*** Exercise inputs ***
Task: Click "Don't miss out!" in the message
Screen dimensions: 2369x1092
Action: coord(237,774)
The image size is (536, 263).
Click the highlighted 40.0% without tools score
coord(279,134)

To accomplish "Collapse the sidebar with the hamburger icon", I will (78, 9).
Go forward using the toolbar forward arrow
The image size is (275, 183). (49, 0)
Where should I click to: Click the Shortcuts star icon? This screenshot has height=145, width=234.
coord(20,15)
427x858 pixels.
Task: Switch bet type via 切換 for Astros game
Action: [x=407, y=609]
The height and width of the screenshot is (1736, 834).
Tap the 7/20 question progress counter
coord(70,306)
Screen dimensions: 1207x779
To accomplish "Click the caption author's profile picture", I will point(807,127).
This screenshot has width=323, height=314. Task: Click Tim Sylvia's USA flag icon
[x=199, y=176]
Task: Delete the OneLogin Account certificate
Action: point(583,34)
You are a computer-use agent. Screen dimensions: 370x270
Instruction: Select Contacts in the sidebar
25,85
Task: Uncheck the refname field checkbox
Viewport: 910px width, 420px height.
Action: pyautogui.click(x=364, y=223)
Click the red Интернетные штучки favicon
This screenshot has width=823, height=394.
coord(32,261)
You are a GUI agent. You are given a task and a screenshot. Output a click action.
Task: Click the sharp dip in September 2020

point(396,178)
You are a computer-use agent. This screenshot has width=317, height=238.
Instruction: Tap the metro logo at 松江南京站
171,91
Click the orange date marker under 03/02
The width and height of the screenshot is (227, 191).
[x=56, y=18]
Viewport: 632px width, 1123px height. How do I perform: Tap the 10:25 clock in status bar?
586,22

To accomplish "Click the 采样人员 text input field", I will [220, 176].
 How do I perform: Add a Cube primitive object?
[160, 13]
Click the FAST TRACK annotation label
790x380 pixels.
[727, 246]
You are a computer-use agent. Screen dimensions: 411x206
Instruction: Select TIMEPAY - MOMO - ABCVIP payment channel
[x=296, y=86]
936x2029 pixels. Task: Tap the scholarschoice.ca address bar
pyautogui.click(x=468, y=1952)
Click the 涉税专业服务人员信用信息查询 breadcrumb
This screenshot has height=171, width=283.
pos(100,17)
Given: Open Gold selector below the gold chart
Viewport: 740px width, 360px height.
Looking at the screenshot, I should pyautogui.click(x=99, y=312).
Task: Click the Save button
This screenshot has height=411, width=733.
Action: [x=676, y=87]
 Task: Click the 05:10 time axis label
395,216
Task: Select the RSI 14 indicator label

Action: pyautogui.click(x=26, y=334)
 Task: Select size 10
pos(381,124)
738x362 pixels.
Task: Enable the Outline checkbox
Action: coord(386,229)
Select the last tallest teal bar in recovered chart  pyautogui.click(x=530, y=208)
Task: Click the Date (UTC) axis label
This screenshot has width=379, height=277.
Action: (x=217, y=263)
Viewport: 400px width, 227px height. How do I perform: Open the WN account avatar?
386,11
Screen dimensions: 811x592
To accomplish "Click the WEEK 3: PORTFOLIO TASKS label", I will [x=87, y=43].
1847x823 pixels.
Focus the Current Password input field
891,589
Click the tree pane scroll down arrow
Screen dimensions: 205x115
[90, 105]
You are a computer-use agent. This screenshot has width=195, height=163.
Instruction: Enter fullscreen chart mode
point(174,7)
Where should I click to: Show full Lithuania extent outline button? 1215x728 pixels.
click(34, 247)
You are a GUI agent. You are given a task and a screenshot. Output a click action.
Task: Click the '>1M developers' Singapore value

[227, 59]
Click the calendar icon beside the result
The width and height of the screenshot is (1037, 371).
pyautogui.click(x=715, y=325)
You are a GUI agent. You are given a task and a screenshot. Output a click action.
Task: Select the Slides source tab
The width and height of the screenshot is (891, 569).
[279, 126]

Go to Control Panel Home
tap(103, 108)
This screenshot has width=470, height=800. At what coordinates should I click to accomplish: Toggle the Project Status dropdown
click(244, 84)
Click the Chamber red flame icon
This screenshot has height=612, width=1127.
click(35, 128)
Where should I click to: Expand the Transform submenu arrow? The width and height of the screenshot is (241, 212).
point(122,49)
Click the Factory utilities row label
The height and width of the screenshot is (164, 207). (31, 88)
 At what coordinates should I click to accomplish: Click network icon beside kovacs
*** End of Exercise inputs ***
Using the listing above, transcribe every entry exactly.

Task: Click "Don't miss out!" in the message
Screen dimensions: 2369x1092
Action: coord(237,774)
The image size is (536, 263).
Click the highlighted 40.0% without tools score
coord(279,134)

To accomplish "Collapse the sidebar with the hamburger icon", I will (78, 9).
Go forward using the toolbar forward arrow
The image size is (275, 183). (49, 0)
Where should I click to: Click the Shortcuts star icon? This screenshot has height=145, width=234.
coord(20,15)
427x858 pixels.
Task: Switch bet type via 切換 for Astros game
Action: [x=407, y=609]
The height and width of the screenshot is (1736, 834).
Tap the 7/20 question progress counter
coord(70,306)
Screen dimensions: 1207x779
To accomplish "Click the caption author's profile picture", I will point(807,127).
This screenshot has width=323, height=314. Task: Click Tim Sylvia's USA flag icon
[x=199, y=176]
Task: Delete the OneLogin Account certificate
Action: point(583,34)
You are a computer-use agent. Screen dimensions: 370x270
Instruction: Select Contacts in the sidebar
25,85
Task: Uncheck the refname field checkbox
Viewport: 910px width, 420px height.
Action: pyautogui.click(x=364, y=223)
Click the red Интернетные штучки favicon
This screenshot has width=823, height=394.
coord(32,261)
You are a GUI agent. You are given a task and a screenshot. Output a click action.
Task: Click the sharp dip in September 2020

point(396,178)
You are a computer-use agent. This screenshot has width=317, height=238.
Instruction: Tap the metro logo at 松江南京站
171,91
Click the orange date marker under 03/02
The width and height of the screenshot is (227, 191).
[x=56, y=18]
Viewport: 632px width, 1123px height. How do I perform: Tap the 10:25 clock in status bar?
586,22

To accomplish "Click the 采样人员 text input field", I will [220, 176].
 How do I perform: Add a Cube primitive object?
[160, 13]
Click the FAST TRACK annotation label
790x380 pixels.
[727, 246]
You are a computer-use agent. Screen dimensions: 411x206
Instruction: Select TIMEPAY - MOMO - ABCVIP payment channel
[x=296, y=86]
936x2029 pixels. Task: Tap the scholarschoice.ca address bar
pyautogui.click(x=468, y=1952)
Click the 涉税专业服务人员信用信息查询 breadcrumb
This screenshot has height=171, width=283.
pos(100,17)
Given: Open Gold selector below the gold chart
Viewport: 740px width, 360px height.
Looking at the screenshot, I should pyautogui.click(x=99, y=312).
Task: Click the Save button
This screenshot has height=411, width=733.
Action: [x=676, y=87]
 Task: Click the 05:10 time axis label
395,216
Task: Select the RSI 14 indicator label

Action: pyautogui.click(x=26, y=334)
 Task: Select size 10
pos(381,124)
738x362 pixels.
Task: Enable the Outline checkbox
Action: coord(386,229)
Select the last tallest teal bar in recovered chart  pyautogui.click(x=530, y=208)
Task: Click the Date (UTC) axis label
This screenshot has width=379, height=277.
Action: (x=217, y=263)
Viewport: 400px width, 227px height. How do I perform: Open the WN account avatar?
386,11
Screen dimensions: 811x592
To accomplish "Click the WEEK 3: PORTFOLIO TASKS label", I will [x=87, y=43].
1847x823 pixels.
Focus the Current Password input field
891,589
Click the tree pane scroll down arrow
Screen dimensions: 205x115
[90, 105]
You are a computer-use agent. This screenshot has width=195, height=163.
Instruction: Enter fullscreen chart mode
point(174,7)
Where should I click to: Show full Lithuania extent outline button? 1215x728 pixels.
click(34, 247)
You are a GUI agent. You are given a task and a screenshot. Output a click action.
Task: Click the '>1M developers' Singapore value

[227, 59]
Click the calendar icon beside the result
The width and height of the screenshot is (1037, 371).
pyautogui.click(x=715, y=325)
You are a GUI agent. You are given a task and a screenshot. Output a click action.
Task: Select the Slides source tab
The width and height of the screenshot is (891, 569).
[279, 126]

Go to Control Panel Home
tap(103, 108)
This screenshot has width=470, height=800. At what coordinates should I click to accomplish: Toggle the Project Status dropdown
click(244, 84)
Click the Chamber red flame icon
This screenshot has height=612, width=1127.
click(35, 128)
Where should I click to: Expand the Transform submenu arrow? The width and height of the screenshot is (241, 212).
point(122,49)
Click the Factory utilities row label
The height and width of the screenshot is (164, 207). (31, 88)
 At what coordinates should I click to accomplish: Click network icon beside kovacs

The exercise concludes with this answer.